The idiots in the media missed the whole bubble runup in the first place. Why do you think they would have suddenly gotten wise and figured out about the 80/20 mess?

Remember...in journalism school, the pretty ones go to TV stations, the ugly ones go to newspapers, and the smart ones don't exist.

Anonymous said...

Look for tuition to start heading down at all but the top tier schools.



Negative. Like the housing market sales are down but median prices are up means that only rich people are buying.

Harvard and Yale and those types are untouchable. Besides, if rich Americans cannot go there are plenty of forginers (sp) more than happy.

Anonymous said...

Property Taxes will be the final death blow

Anonymous said...

What happens to a property when the loanowner stops paying on the 20% loan?

January 14, 2008 7:34 PM

Here's what I would have done back when I was managing a portfolio of 2nd mortgages (which were ALL prime FICO, fully amortized, documented-income loans):

I would have declared default and sent the lawyer off to get a judgment against the borrower for the loan plus legal fees and default interest (which keeps adding to the tab until the debtor pays it off). Then I would have checked the value of the property and NOT foreclosed if the house was upsidedown.

If the bank owns the 2nd mortgage they can be patient and wait like a wolf at the gates. We would have placed a judgment lien on the property, of course, but the judgment stays on the borrower for 20 years in my state if unsatisfied. The only escape from that Judgment is bankruptcy, and most people around here earn too much income to qualify for ch 7 under the new rules.

Then I would have ordered an asset trace to see if my lawyer could seize bank accts or place a lien on future paychecks to satisfy the judgment. We'd have 20 years to periodically seize what we could get from the debtor while still accruing interest on our judgment until paid.

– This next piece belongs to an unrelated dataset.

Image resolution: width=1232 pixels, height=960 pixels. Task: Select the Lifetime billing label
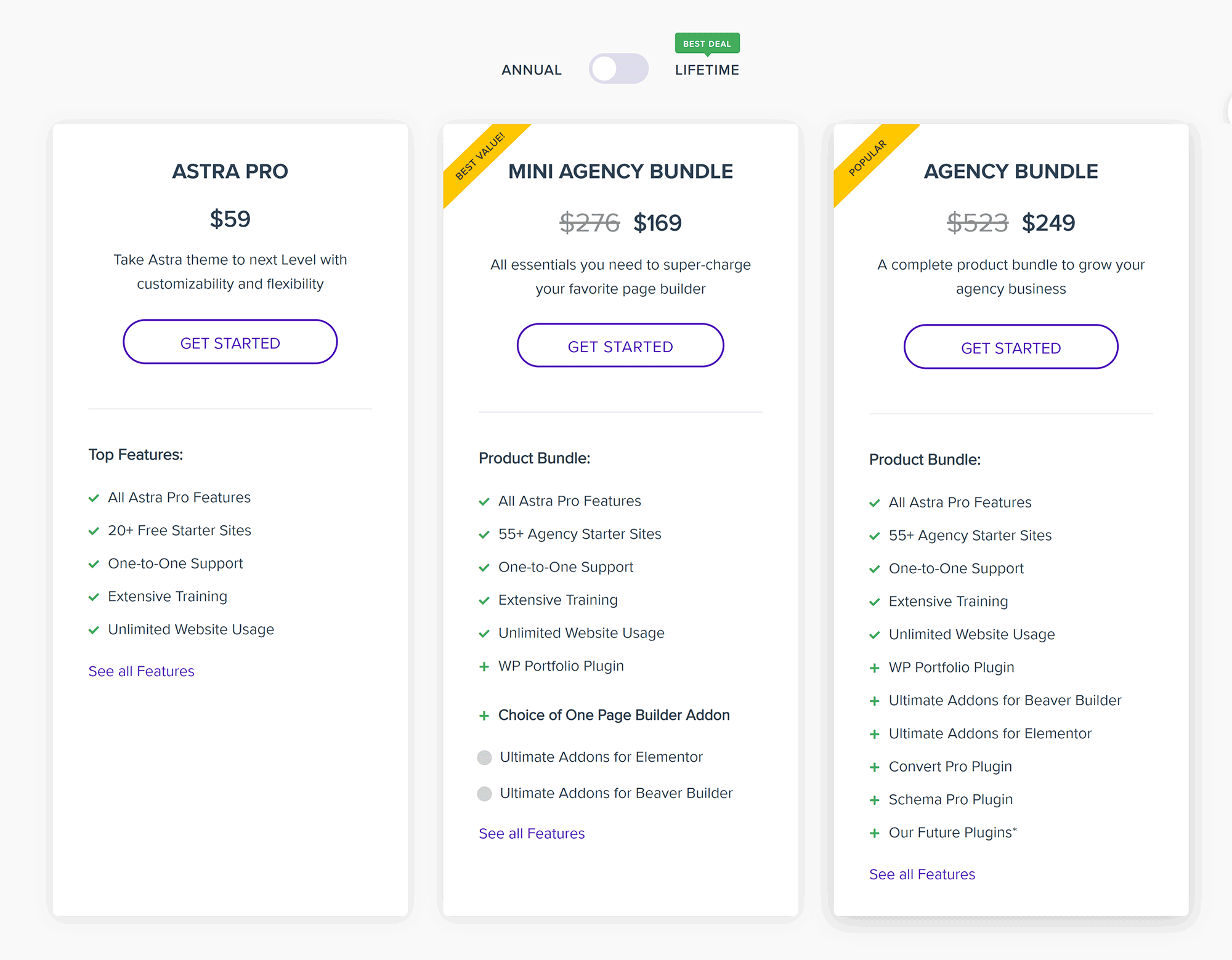tap(707, 70)
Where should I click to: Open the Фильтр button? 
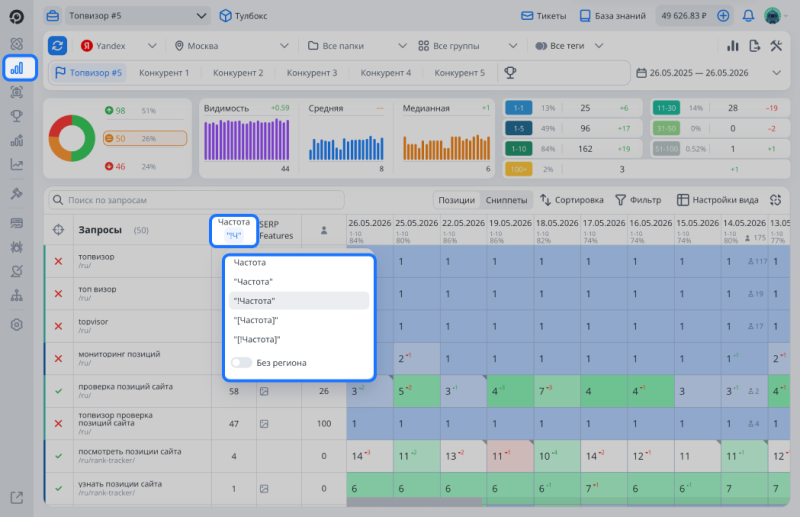[x=638, y=200]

After 7 - 10 yrs, I would expect the property to appreciate back to a level where the borrower could sell it for enough to pay off the 1st mortgage and my lien. Or, we could keep going after income and assets until we get paid. A foreclosure on by the primary mortgage lender doesn't wipe out a personal judgment so we'd still have a chance to negotiate a settlement in the future.

20 yrs is a long time to keep looking over your shoulder, so eventually the debtor will pay me off to get me off his back. If he ignored the judgment, he would have bad credit for 10 yrs (unsatisfied legal judgments stay on credit reports for 10 yrs, not 7 like chargeoffs). He'd then have an additional 10 yrs of my judgment showing up against him in the court records whenever anyone ran a background check on him - under normal underwriting & title work he would be unable to buy more real estate until he'd paid me.

Just to repeat - this only worked with normally underwritten loans to borrowers with good jobs and previously good credit, not with crackheads or illegal aliens.

PS: I worked a case where a guy shafted us for an unsecured credit card 12 yrs beforehand and we still got him to pay us everything plus interest so he could get rid of the judgment. Homedebtors and fliptards forget that the judgments are against a person, not against a building or a piece of plastic you carry in your wallet. Lack of collateral doesn't mean banks don't have you by the balls!

PPS: All the money we spent on collections and lawyers got charged to the debtor when they caved and paid the judgment off. Ha-ha!!